Here's a code that doesn't compile:

#include <map>
using namespace std;

class A;

class B {
        friend class A;
        int b;
        B():b(1){};
        B(int b_):b(b_){};
};

class A {
        map<int,B> objects;
public:
        void init(){
              objects[2]=B(3);
        }
};

int main(){
        A a;
        a.init();
        return 0;
}

From what I understand in the error message:

/usr/include/c++/4.8/bits/stl_map.h: In instantiation of ‘std::map<_Key, _Tp, _Compare, _Alloc>::mapped_type& std::map<_Key, _Tp, _Compare, _Alloc>::operator[](const key_type&) [with _Key = int; _Tp = B; _Compare = std::less<int>; _Alloc = std::allocator<std::pair<const int, B> >; std::map<_Key, _Tp, _Compare, _Alloc>::mapped_type = B; std::map<_Key, _Tp, _Compare, _Alloc>::key_type = int]’:
foo.cc:18:24:   required from here
foo.cc:9:10: error: ‘B::B()’ is private
          B():b(1){};
          ^
In file included from /usr/include/c++/4.8/map:61:0,
                 from foo.cc:1:
/usr/include/c++/4.8/bits/stl_map.h:469:59: error: within this context
           __i = insert(__i, value_type(__k, mapped_type()));
                                                           ^

the problem is "map" is not a friend of B, so it may not use constructor B() (incidentally I notice that objects[2]=B(3); requires B()!).

I found the following workaround:

objects.insert(pair<int,B>(2,B(3)));

which works... until ~B() is also private.

So, is there a way to build a map of B inside A when B's constructors and destructors are private?

Additional question: why is objects[2]=B(3); using B()?

Strictly speaking, it is not an answer to your question, but I think it solves your problem in a more elegant way.

Instead of making all the fields of B private and then messing with friend keyword in A, you might hide class B from outside world, by making it a private member class:

#include <map>

class A {
    class B {
        int b;

       public:
        B() : b(1){};
        B(int b_) : b(b_){};
        ~B() {}
    };
    std::map<int, B> objects;

   public:
    void init() {
        auto b = B();
        objects[2] = B(3);
        objects.insert(std::pair<int, B>(2, B(3)));
    }
};

int main() {
    A a;
    A::B b; // 'A::B': cannot access private class declared in class 'A'
    a.init();
    return 0;
}

This way you still cannot construct B freely outside of the A, but A can use it in any way.
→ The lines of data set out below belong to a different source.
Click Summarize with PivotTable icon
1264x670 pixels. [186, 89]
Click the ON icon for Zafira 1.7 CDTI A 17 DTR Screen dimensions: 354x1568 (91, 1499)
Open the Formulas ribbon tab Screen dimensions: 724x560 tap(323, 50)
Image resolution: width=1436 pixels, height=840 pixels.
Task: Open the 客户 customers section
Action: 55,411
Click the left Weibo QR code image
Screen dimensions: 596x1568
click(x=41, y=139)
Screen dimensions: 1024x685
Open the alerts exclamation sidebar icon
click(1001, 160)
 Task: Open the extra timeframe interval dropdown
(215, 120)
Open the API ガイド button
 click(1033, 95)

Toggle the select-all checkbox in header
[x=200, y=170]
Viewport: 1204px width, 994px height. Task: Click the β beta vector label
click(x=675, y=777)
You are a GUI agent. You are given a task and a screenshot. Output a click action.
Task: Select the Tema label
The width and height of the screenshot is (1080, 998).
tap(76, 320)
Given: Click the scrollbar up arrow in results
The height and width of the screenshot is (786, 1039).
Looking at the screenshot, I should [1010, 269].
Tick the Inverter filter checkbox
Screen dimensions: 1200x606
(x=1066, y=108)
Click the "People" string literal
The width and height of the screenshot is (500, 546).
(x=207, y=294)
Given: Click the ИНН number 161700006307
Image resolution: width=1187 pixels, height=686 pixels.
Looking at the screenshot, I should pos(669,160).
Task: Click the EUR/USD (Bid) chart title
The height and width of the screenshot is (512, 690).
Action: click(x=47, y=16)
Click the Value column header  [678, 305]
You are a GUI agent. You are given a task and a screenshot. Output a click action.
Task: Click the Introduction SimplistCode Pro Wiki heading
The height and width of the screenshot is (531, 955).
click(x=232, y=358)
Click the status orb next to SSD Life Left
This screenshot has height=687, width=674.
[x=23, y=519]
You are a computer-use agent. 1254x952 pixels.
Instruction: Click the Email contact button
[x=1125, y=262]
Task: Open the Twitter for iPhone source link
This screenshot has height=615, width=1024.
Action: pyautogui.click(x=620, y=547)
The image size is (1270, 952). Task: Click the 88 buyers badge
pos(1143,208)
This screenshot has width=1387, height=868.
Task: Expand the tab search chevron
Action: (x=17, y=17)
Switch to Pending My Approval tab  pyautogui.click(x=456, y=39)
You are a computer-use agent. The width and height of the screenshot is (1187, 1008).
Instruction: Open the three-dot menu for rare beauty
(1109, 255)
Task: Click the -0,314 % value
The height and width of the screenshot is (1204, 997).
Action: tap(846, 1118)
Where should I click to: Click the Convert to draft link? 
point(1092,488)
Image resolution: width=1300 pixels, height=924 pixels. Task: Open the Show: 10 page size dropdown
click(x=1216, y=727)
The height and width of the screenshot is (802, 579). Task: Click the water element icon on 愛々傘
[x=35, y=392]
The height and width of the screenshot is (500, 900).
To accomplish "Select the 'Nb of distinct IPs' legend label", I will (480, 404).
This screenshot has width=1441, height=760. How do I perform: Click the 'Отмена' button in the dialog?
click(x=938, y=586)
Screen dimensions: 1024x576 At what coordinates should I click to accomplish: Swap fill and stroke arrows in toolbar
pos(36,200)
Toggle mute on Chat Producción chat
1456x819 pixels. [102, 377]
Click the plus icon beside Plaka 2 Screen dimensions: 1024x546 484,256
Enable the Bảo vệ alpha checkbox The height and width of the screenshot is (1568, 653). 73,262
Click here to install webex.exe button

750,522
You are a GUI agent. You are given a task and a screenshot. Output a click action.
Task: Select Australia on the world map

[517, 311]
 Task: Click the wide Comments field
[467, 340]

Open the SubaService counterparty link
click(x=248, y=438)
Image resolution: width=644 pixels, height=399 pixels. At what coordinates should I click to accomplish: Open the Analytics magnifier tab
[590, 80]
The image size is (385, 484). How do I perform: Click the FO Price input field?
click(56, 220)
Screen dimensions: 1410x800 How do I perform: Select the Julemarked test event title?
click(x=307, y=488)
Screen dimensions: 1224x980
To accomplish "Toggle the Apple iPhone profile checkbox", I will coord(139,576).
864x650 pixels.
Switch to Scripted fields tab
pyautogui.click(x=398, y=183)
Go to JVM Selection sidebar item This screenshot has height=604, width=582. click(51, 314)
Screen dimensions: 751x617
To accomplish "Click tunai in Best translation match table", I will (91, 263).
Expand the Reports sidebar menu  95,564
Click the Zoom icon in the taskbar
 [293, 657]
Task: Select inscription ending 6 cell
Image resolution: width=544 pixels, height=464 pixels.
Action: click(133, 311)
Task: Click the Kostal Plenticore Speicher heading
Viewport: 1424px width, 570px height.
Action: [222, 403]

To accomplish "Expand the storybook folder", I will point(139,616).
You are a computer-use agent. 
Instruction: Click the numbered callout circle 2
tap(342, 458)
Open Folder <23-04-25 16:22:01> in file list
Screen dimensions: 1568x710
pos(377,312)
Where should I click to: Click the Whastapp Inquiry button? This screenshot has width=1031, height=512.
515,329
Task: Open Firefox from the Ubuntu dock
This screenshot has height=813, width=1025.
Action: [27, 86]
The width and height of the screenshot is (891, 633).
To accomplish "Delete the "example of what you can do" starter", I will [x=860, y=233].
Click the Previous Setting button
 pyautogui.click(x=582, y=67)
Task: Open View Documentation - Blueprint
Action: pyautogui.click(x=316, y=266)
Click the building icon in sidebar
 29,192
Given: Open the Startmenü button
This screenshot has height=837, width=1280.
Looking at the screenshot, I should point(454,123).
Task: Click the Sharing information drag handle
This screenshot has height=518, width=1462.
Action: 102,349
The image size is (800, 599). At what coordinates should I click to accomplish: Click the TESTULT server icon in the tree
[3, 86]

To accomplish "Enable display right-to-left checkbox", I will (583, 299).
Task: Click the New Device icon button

This also unlocks finer granularity of encapsulation in B: some parts can be made private/protected from A. It is not the case with friend class code.

Schematically, you can think of your code as:

 A [ B [ private(a), private(b), private(c), ... ] ]

While my code is more like:

 A[ private(B[a, b, c]) ]

i.e. privateness is "factored out" of B

Take a look at this link http://www.cplusplus.com/reference/map/map/operator[]/ , it says

A call to this function is equivalent to:

(*((this->insert(make_pair(k,mapped_type()))).first)).second

The default constructor is being called from within the class std::map's scope, which is not a friend of this class. Therefore the error.

The error should be there. Such a constructor should not be declared private then.

Another way to go about solving this issue is to delegate construction of the objects to the class A, and have a map of integers to pointers (or reference wrappers) to B. This map should then only be accessible through an interface that A exposes. That way the entire lifetime of the B objects is managed by A and no invariants are broken.